Anyway, today was the first day that I could go out and get some groceries. That just made it worse. I'm so sick of this place in general and I just got a very strong feeling that I do not want to be here. I had to collect everything I needed and leave the shop as quickly as I could. Otherwise I would have started crying, seriously. I'm turning into some negative and moany old hag and that really annoys me.
I feel like I need to do something new and have new people in my life to distract me from this. The problem is that where I live is genuinely a sh*t hole and you can't even start a new hobby here. There is nothing. No activities whatsoever. It's one of those places where everyone eventually move away, because it's impossible to have a life here. Everyone "knows" everyone, gossip around and all that small town crap.
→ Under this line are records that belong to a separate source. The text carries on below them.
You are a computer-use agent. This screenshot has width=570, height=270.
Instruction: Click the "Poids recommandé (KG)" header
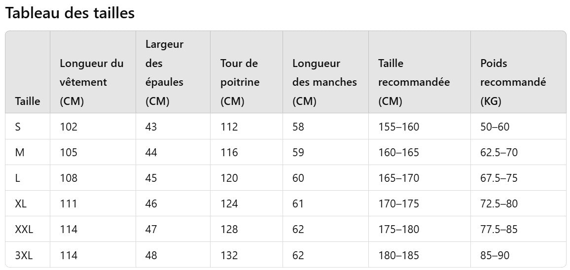(513, 82)
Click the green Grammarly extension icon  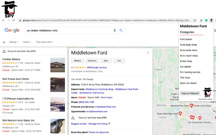coord(206,20)
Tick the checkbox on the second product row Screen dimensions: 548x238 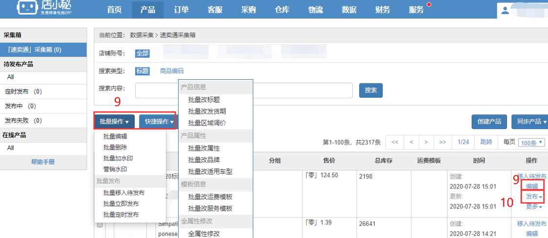tap(100, 224)
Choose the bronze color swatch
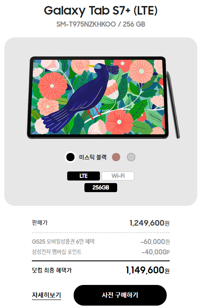Image resolution: width=202 pixels, height=306 pixels. [116, 157]
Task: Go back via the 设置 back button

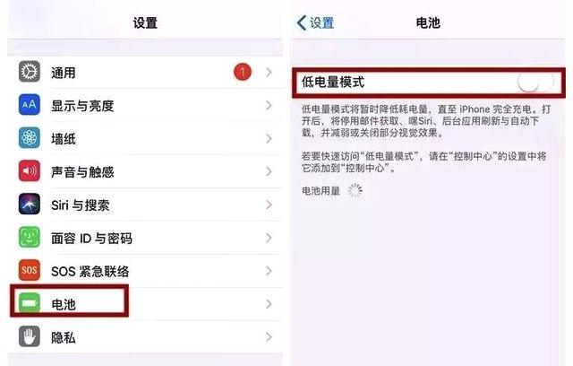Action: 315,22
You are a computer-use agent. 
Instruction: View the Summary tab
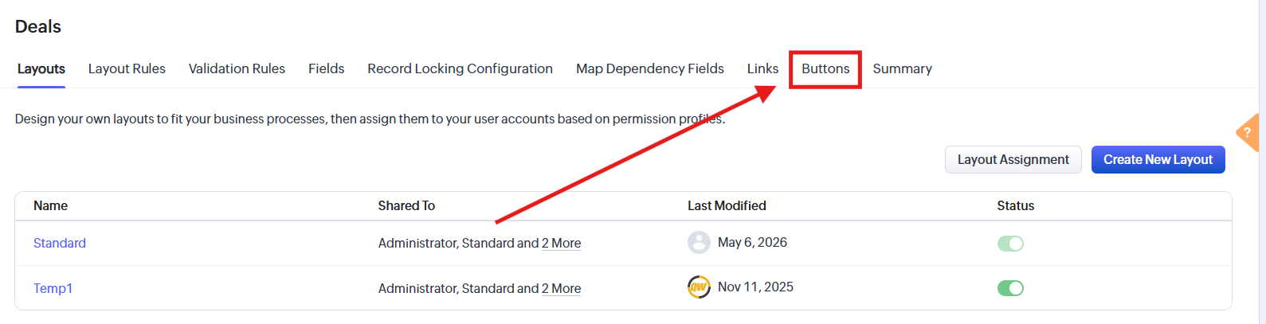tap(902, 68)
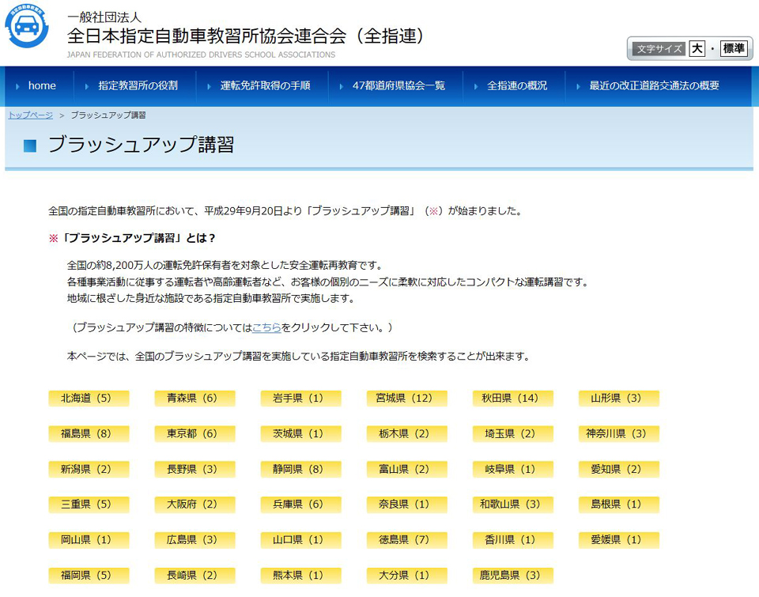Image resolution: width=759 pixels, height=597 pixels.
Task: Navigate to 全指連の概況
Action: coord(517,85)
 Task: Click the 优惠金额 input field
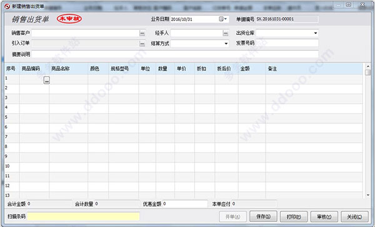185,204
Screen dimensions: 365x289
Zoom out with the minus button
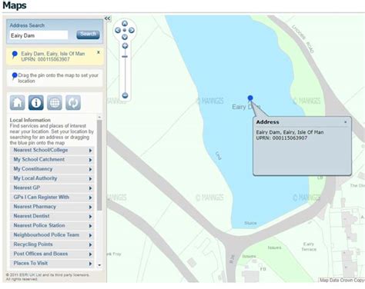click(125, 95)
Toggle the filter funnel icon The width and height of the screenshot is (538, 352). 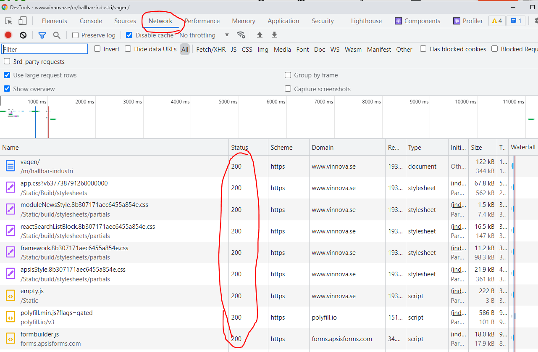pyautogui.click(x=42, y=35)
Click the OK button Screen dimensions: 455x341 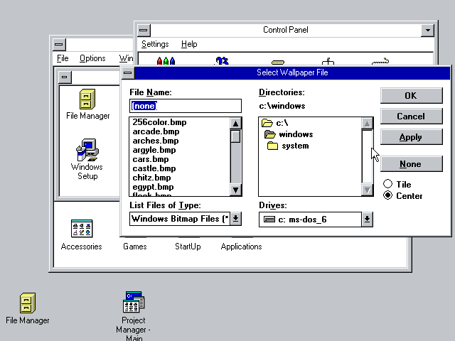(411, 95)
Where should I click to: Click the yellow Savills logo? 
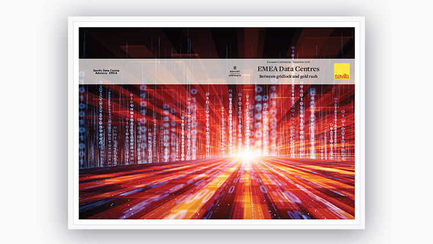click(342, 71)
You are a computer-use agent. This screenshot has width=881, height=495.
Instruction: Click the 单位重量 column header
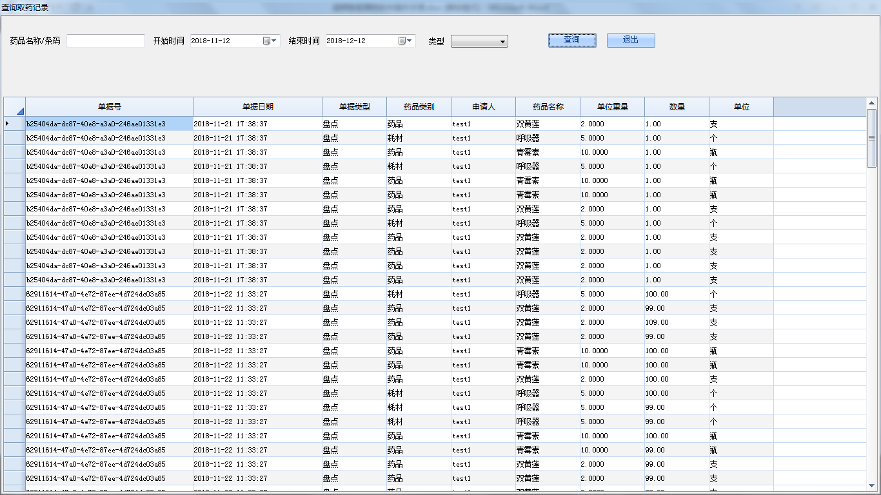pos(612,107)
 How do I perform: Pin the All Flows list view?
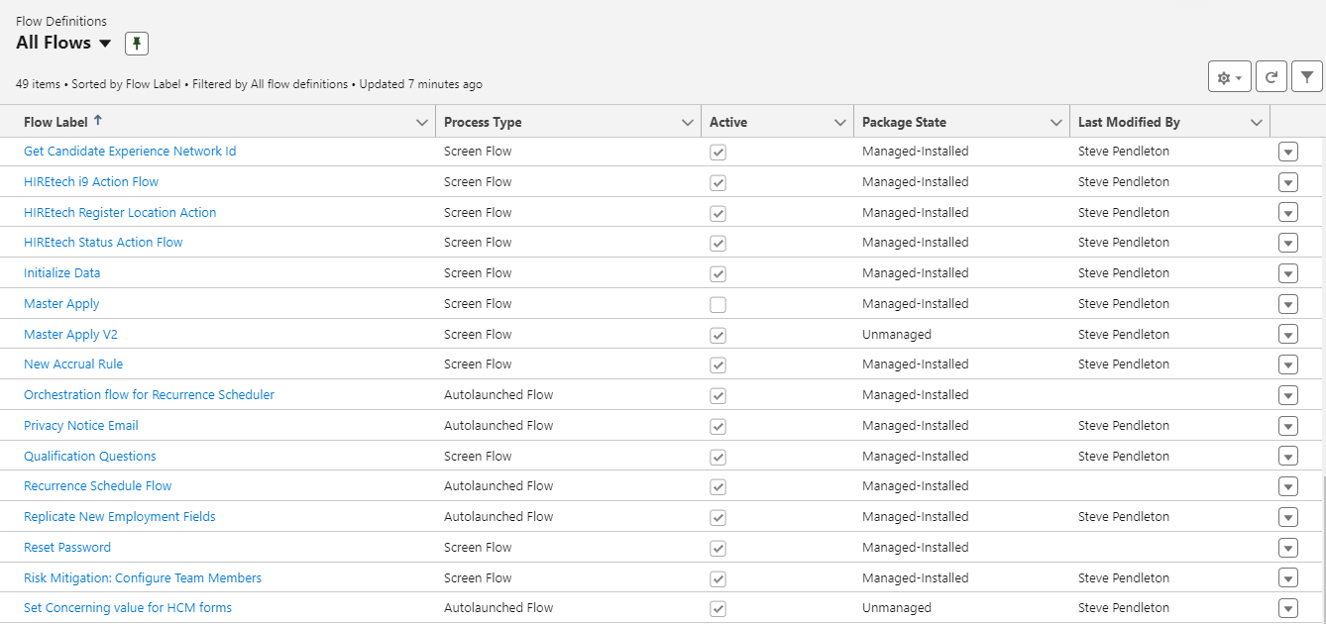click(x=137, y=44)
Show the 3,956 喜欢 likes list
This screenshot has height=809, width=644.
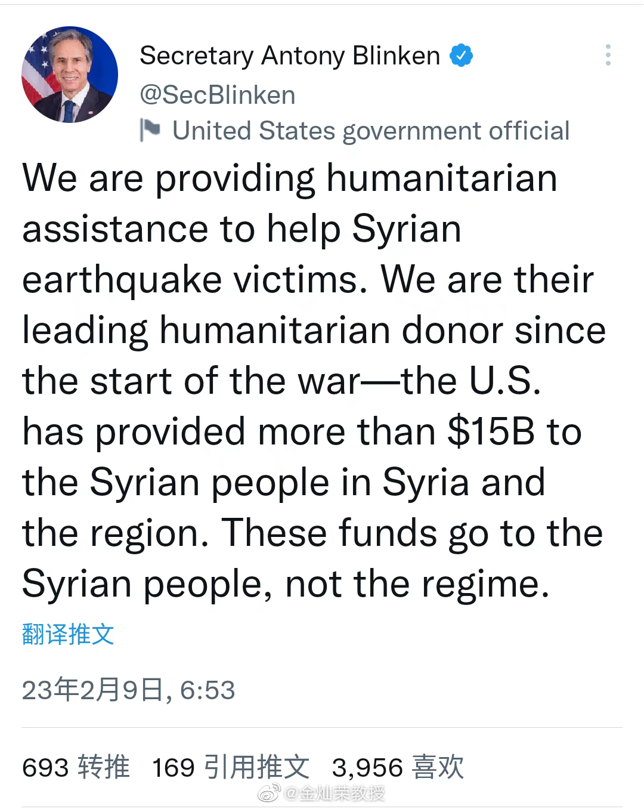398,767
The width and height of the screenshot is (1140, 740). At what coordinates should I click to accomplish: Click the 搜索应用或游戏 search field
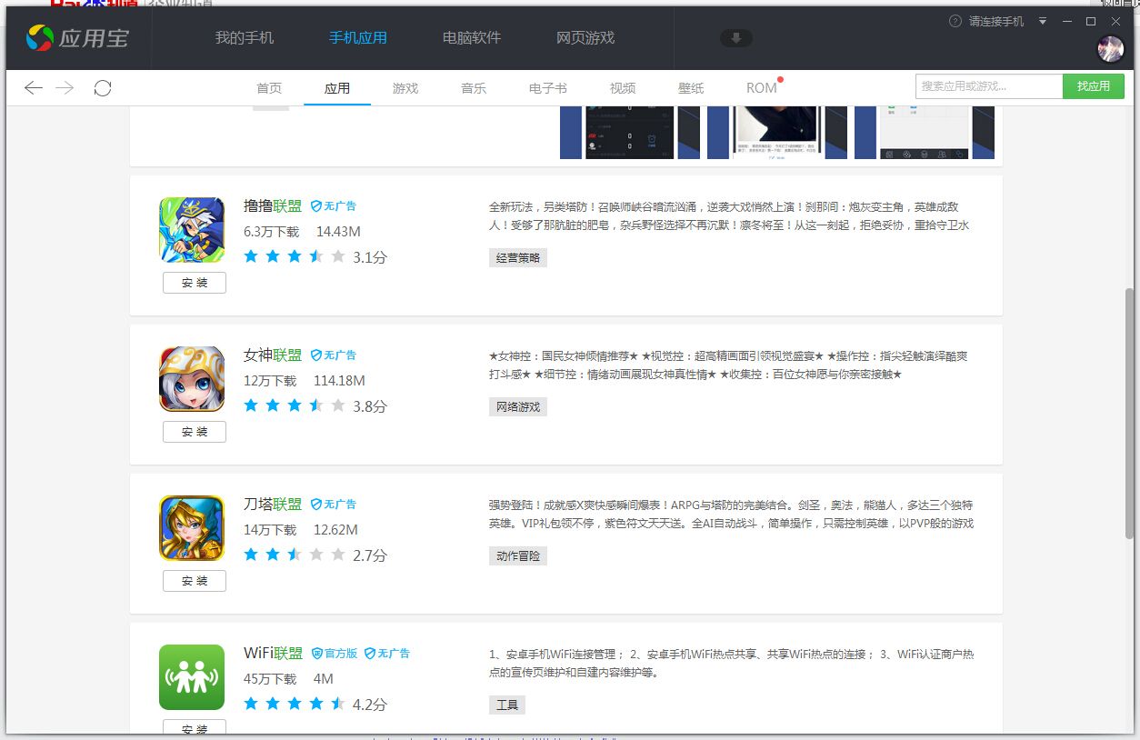click(988, 85)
I would move, but the job situation is kind of hopeless in Finland at the moment, and getting a new job is a nightmare. And I would need thousands of euros for security deposit alone, if I wanted to rent a flat.
Fun days!
Sincerely yours
Moany Old Hag
I know exactly where you're coming from! I spent three months with my SO in his country and having to come back 'home' was so hard. I felt like I had walked back into this old life that I didn't belong in anymore, and nobody really understood what I was going through. But, it does get better. Even though it feels like it won't, it slowly does get a little easier. It just kinda happened gradually.